The Trump administration is pursuing a trade deal with China that will not resolve bilateral commercial tensions and could risk national security.
China’s culture in public service and private business holds in contempt the rules for competition generally adhered by among advanced Western nations. It more severely limits imports of products it can make domestically, refuses to honor intellectual property rights, and promotes exports through a wide range of aggressive subsidies.
Beijing surreptitiously orchestrates consumer boycotts against foreign companies — like Samsung— to gain advantages in foreign policy. And it insidiously organizes private espionage — for example, Lenovo imbedding spying software on computers shipped to foreign markets — to win commercial and military advantages.
China’s 2001 accession agreement to the World Trade Organization was supposed to deal with many of those practices but President Xi Jinping and his predecessor have repeatedly demonstrated China’s word is as worthless as those of fascist leaders during the 1930s.
Moreover, compliance would have required Communist Party leaders to cultivate among young party leaders and business professionals respect for Western norms of honesty and decency in dealing with foreigners.
Instead, its markets are now more closed and exports more subsidized. Thanks to the internet and the increasing importance of artificial intelligence in the design, production and delivery of modern goods and services, the Chinese kleptocracy poses an existential threat to Western capitalism and democracy.
Owing to their size, China, the United States and a few other Western nations create most of the world’s cutting-edge technology. If everything China invents is respected by Western law and business norms but what the West invents can be stolen by Chinese enterprises and military with impunity, the West will fall under Beijing’s yoke much as did the ancient world to Rome.
The U.S. strategy of imposing rather weak tariffs — most of the retaliatory tariffs are 10% and have been neutralized by yuan depreciation USDCNH, +0.0280% — to essentially compel China to honor its 2001commitments won’t work.
Contempt for foreign property rights is religion in China and the real negotiating partners — China’s deep-state bureaucracy and state-owned enterprises, military and private-business chieftains—are not at the table and Xi can’t deliver them.

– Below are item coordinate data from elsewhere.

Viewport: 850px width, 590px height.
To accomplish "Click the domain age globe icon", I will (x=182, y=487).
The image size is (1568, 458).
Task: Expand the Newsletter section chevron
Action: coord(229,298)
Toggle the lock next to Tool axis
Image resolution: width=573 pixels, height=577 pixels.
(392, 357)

In 2015, China signed an agreement to end state-sponsored industrial espionage that it has simply failed to honor.
For example, the Justice Department has recently indicted officials of Chinese cybersecurity firm Boyusec for hacking Moody’s Analytics MCO, +3.38% , Siemens AG SIE, -0.29% and U.S. global positioning system developer Trimble Inc. TRMB, +1.03% Huawei has an organized program that pays bonuses to employees based outside of China to steal technology from foreign rivals.
Too much of what is in WTO rules pertains to what are becoming quickly ancient playing fields of competition — manufacturing major appliances and motor vehicles, merchant banking, and motion pictures. Any government with a checkbook can foster an industry in one of those.
The real competition is in super computing, space exploration and artificial intelligence. Those offer opportunities for commercial dominance and explosive growth akin to the spread of mass production and automation in the 20th century and absolute military superiority.
The same kinds of artificial intelligence that permits smartphones and facial recognition to track web surfing and personal movements to generate targeted advertisements and for police to anticipate criminal acts will enable the Chinese and Russian militaries to anticipate the tactics and neutralize the effectiveness of the U.S. Navy and Air Force and ultimately destroy American civic institutions and markets — if we let either vault into the lead.
China supplements trade policies and commercial espionage with well-financed national strategies to accomplish dominance in super computing, space exploration and artificial intelligence by 2030. It’s ludicrous to believe American negotiators can smother those ambitions with treaties that Beijing will violate at first opportunity.
It’s time to join the commercial war with China—for real. Impose tariffs high enough to compel balanced bilateral trade — allocate import quotas by auction that limit purchases from China to the value of exports into its market. Apply aggressive financial and trade sanctions against Chinese companies that pirate technology and initiate national strategies in advanced computing, space exploration and artificial intelligence that can ensure national survival.
All those require higher prices for toasters and teapots at Target and less entitlement spending and higher taxes, but that’s the price for national survival.